Generally, the semiconductor photodetector is made in forms of a PN junction diode, a PIN junction diode, a schottky diode, a metal oxide semiconductor (MOS) capacitor, etc., wherein a depletion region of the semiconductor is employed as a light detection region of the photodetector.
In the conventional photodetector using the PIN diode, a substrate having an N− intrinsic layer grown thereon by an epitaxial process is used. On the substrate are formed a P+ diffusion region and a P guardring region by an ion implantation process. Then, a dielectric layer is formed, and the light entrance window is opened. That is, the light entrance window includes the P+ diffusion region.
The foregoing PIN diode fabricated using a silicon wafer as described above is effective in detecting visible light or near infrared. However, the PIN diode has a limit to detect the light having a wavelength of ultraviolet and blue ranges because most of the light is absorbed at the surface of the semiconductor, and generated carriers are recombine. Further, the PIN diode is inadequate to be employed as the photodetector for selectively detecting the ultraviolet light.

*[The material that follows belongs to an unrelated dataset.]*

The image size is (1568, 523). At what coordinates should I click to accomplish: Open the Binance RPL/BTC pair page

On the other hand, if a semiconductor material such as silicon carbide (SiC), gallium nitride (GaN), etc. is used instead of silicon, it is possible to filter relatively long wavelength light such as visible light, infrared light, etc., but there is a loss due to absorption and recombination at the surface of the semiconductor. In the case of silicon carbide (SiC), manufacturing process has to be performed separately from a universal silicon process because of carbon contamination, and is incompatible with the silicon CMOS process. In the case of a compound semiconductor such as gallium nitride (GaN), etc., the wafer is expensive and the process is complicated.

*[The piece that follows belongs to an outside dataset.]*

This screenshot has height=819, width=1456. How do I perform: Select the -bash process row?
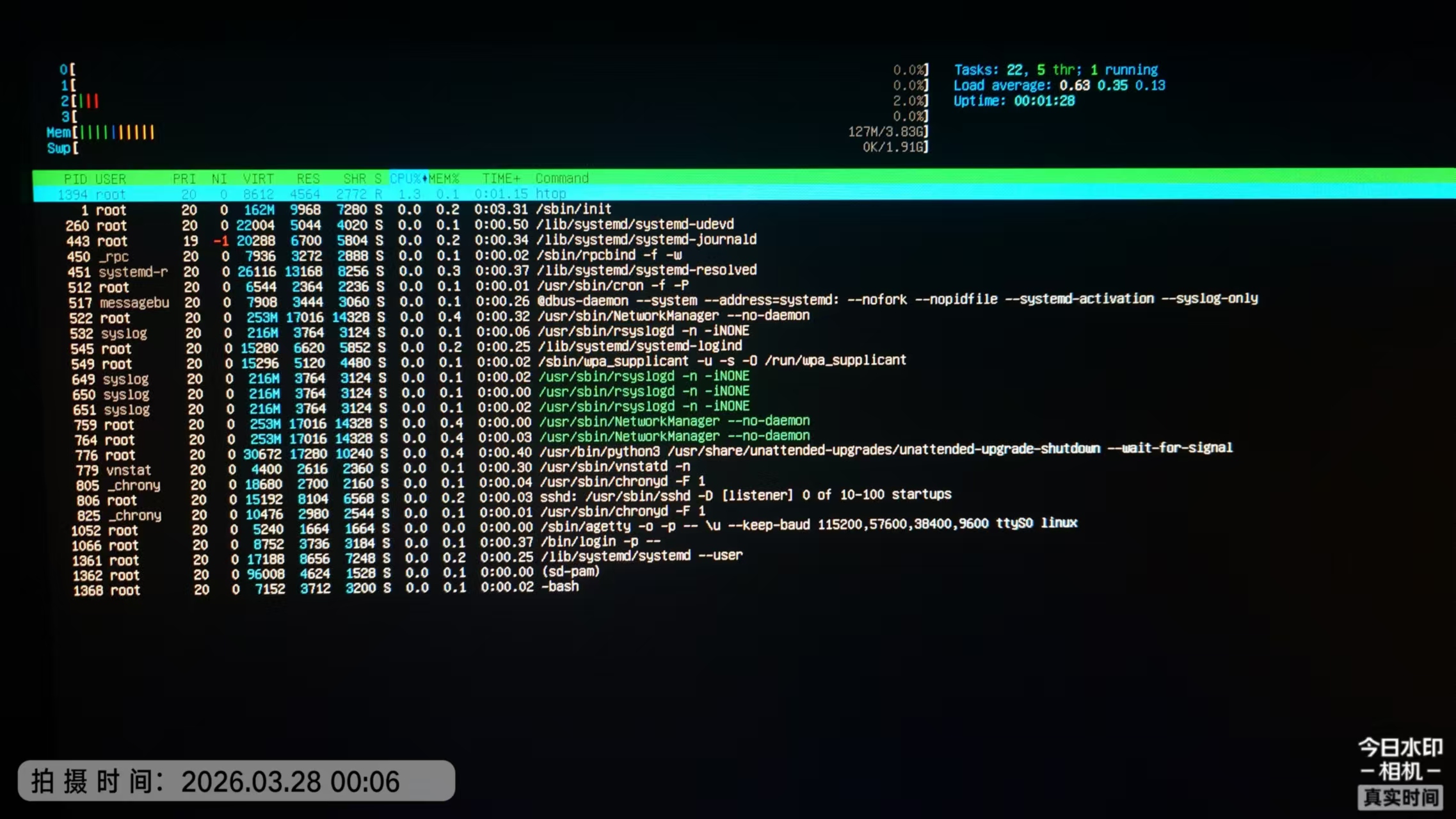pyautogui.click(x=744, y=588)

Meanwhile, the schottky diode made of the silicon wafer allows the photodetector to be improved in detecting the light having the wavelength of the ultraviolet range, but causes the light to be reflected from and absorbed in a schottky contact metal thereof. Likewise, a schottky diode process is incompatible with the silicon CMOS process. Further, in the case of the schottky diode using the compound semiconductor such as GaN, SiC, etc., the wafer is expensive and the process is complicated.